Start of Block

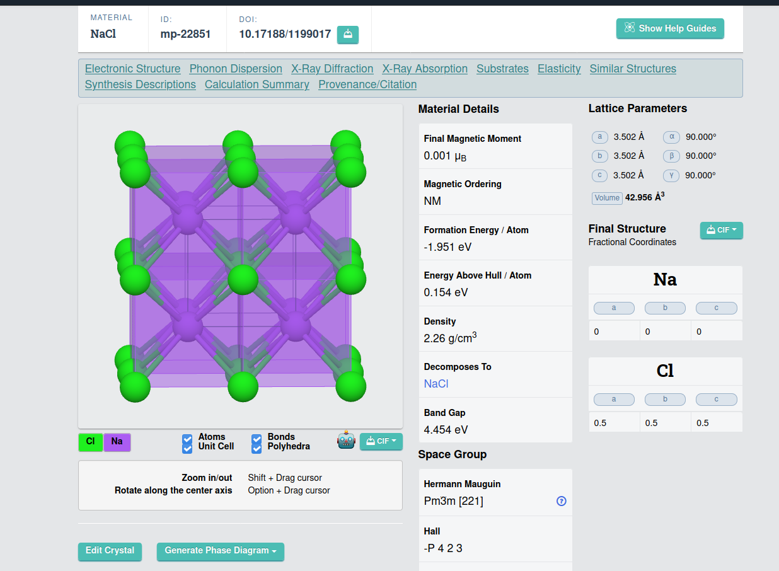The height and width of the screenshot is (571, 779).
Task: Click the lattice parameter gamma badge
Action: (672, 175)
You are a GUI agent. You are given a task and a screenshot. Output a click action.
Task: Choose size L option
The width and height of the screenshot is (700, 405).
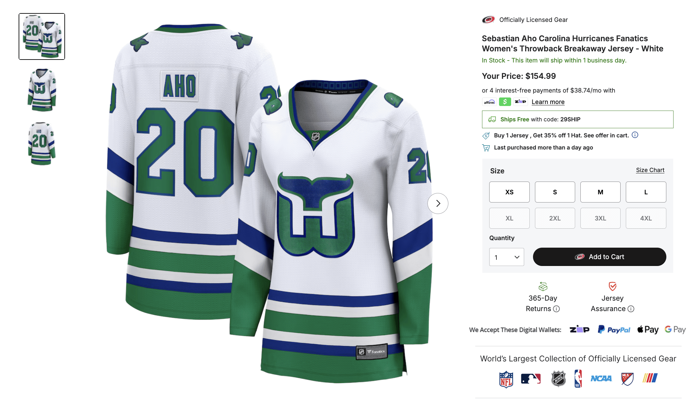coord(646,192)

End of Block

-- What to do --
Exactly the lines running from the one with "You are a GUI" through the end of the listing above must be output, both ends included. No pictures belong in the output.

-- Reply --
You are a GUI agent. You are given a task and a screenshot. Output a click action.
Task: Choose size L option
The width and height of the screenshot is (700, 405).
coord(646,192)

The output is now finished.